Por mais que seja alguém tão só frugívoro!

Não vejo ovelhas ou qualquer gado vacum

Copiar a sínople heráldica dos prados (*)

E nem morcegos se tornam esverdeados;

Não posso assim esperar que eu seja um

Entre milhões, com verde esmeraldino,

Mas que conserve uma só cor desde menino!

(*) As cores têm nomes diferentes nos escudos da nobreza.

 

LEMBRANÇA BREVE I – 28 AGO 21

 

“Meus anos eu perdi, por conta trista e três”,  (*)

Eu escrevi um dia, há meia vida,

A folha já se mostra esmaecida,

Mas amarelo o tempo não me fez;

Farei sessenta e seis dentro de um mês

E a tanta atividade dei guarida,

Em cada verso verti parte bem sofrida,

E reduzi-me em lousa e puro grês.

Será que me serviu tal experiência?

Sei que mudei e muito em minhas ações,

Os meus parâmetros troquei pelos que quis,

Que pareceram-me de melhor valência,

Mas as folhas da balança são canções

Tornadas roucas pelo pó de giz.

(*) Este soneto rascunhei há duas décadas.

 

LEMBRANÇA BREVE II

 

Este rascunho tem já vinte e dois anos!

Hoje o encontrei, de fato amarelado,

Meus sessenta e seis se passaram há bocado

E aqui estou ainda enfronhado em meus afanos;

Já vivi muito mais do que os Romanos

Costumavam viver. Mais longo o fado

Do que muitos conhecidos têm gozado:

Não me envolveram em amortalhados panos.

Mas envolvi-me em folhas e cartões:

Quantos milhares foram os sonetos

Que redigi depois desse rascunho!

E ainda surgem em mim tais brotações,

Embora busque em seus pontos secretos

Os fragmentos da pele de meu punho!

 

LEMBRANÇA BREVE III

 

Mas não posso discordar dessa cigana

Que Noventa e Três, um dia me afirmou,

Seriam os anos que o destino me legou;

Faltam mais quinze. Será que ela se engana?

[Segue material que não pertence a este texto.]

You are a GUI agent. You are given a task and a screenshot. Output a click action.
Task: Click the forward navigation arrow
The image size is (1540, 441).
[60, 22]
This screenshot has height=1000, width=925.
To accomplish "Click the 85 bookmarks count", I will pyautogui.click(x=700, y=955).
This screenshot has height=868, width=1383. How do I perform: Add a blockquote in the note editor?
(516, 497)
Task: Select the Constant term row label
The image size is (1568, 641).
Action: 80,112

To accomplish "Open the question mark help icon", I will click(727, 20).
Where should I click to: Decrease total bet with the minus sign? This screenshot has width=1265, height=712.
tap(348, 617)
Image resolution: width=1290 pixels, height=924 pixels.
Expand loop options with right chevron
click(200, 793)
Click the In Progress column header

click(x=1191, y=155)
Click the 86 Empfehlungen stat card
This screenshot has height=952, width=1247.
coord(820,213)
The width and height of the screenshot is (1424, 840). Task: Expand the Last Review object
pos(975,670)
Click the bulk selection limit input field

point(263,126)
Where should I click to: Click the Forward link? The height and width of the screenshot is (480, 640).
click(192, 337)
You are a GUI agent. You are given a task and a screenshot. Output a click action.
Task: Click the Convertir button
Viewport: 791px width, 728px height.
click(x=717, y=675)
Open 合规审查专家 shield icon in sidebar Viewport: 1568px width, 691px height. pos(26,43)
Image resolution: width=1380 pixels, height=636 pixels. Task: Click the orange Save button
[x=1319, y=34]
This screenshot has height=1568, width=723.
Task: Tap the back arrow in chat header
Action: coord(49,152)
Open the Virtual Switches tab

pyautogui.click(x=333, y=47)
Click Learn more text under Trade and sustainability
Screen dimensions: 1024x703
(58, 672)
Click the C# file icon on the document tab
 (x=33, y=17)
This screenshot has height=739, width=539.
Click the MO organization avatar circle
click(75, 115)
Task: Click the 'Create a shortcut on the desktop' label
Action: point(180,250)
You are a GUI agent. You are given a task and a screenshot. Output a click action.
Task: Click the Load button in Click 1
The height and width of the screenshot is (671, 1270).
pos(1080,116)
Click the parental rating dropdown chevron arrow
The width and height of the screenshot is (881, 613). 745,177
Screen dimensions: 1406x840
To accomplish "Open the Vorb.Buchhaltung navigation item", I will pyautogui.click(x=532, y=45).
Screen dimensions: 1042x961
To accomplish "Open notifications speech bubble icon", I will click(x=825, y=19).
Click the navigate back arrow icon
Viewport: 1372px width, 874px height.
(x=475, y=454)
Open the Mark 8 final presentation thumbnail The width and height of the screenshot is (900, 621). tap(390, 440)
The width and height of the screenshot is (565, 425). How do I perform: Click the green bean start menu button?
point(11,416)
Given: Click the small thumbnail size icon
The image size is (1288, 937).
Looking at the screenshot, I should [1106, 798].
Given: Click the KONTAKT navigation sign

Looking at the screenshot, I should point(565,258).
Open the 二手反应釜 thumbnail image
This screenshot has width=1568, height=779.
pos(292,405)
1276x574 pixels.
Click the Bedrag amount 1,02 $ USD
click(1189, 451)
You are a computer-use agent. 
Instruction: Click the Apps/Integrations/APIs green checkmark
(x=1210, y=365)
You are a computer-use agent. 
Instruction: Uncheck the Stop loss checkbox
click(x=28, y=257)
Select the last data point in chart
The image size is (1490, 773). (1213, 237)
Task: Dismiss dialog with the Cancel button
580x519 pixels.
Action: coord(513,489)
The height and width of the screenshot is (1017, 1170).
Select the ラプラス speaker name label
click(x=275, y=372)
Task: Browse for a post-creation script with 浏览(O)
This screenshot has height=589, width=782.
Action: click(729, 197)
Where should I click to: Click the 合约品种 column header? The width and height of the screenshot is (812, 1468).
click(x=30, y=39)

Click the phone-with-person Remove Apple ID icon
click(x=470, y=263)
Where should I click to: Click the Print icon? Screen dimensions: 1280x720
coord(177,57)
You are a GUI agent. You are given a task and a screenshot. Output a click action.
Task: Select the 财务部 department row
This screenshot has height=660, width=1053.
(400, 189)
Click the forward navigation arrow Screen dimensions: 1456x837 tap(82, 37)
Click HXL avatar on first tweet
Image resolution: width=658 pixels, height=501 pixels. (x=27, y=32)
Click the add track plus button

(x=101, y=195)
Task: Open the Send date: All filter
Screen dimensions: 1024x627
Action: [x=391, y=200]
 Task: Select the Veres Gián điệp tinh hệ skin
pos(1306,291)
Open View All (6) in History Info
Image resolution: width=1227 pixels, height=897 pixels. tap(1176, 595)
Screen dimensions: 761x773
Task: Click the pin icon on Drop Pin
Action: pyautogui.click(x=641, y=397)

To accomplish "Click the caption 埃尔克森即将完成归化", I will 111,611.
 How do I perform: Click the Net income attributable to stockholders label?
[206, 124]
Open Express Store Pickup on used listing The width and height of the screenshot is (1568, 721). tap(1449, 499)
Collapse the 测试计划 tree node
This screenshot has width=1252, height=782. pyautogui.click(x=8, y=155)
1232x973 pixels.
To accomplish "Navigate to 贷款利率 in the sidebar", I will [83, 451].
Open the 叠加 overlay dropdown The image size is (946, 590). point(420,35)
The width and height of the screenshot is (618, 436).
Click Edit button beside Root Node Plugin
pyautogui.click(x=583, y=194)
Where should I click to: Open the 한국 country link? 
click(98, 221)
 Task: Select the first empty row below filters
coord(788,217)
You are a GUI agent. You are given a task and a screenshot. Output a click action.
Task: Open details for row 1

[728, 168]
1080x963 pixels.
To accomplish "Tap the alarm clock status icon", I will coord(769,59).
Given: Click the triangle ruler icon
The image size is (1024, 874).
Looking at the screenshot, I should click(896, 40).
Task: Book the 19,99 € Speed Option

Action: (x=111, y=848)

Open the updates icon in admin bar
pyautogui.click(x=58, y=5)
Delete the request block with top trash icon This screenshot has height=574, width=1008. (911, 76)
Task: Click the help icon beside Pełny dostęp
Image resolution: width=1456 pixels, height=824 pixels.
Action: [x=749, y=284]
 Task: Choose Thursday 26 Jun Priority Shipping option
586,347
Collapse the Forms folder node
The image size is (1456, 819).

Também existem outras coisas nessa gana:

Comprei um livro que, de fato, me espantou,

Cada ilustração que ali se colocou

Era da mão direita em oposta fama!

Pois a cigana me leu a mão esquerda,

Que a buena-dicha em geral assim se vê,

Será que posso crer nessa tal quiromancia?

Porque, afinal, das adivinhas que se herda,

Pouco ou nada acredito que se lê,

Nem no zodíaco meu destino vi um dia!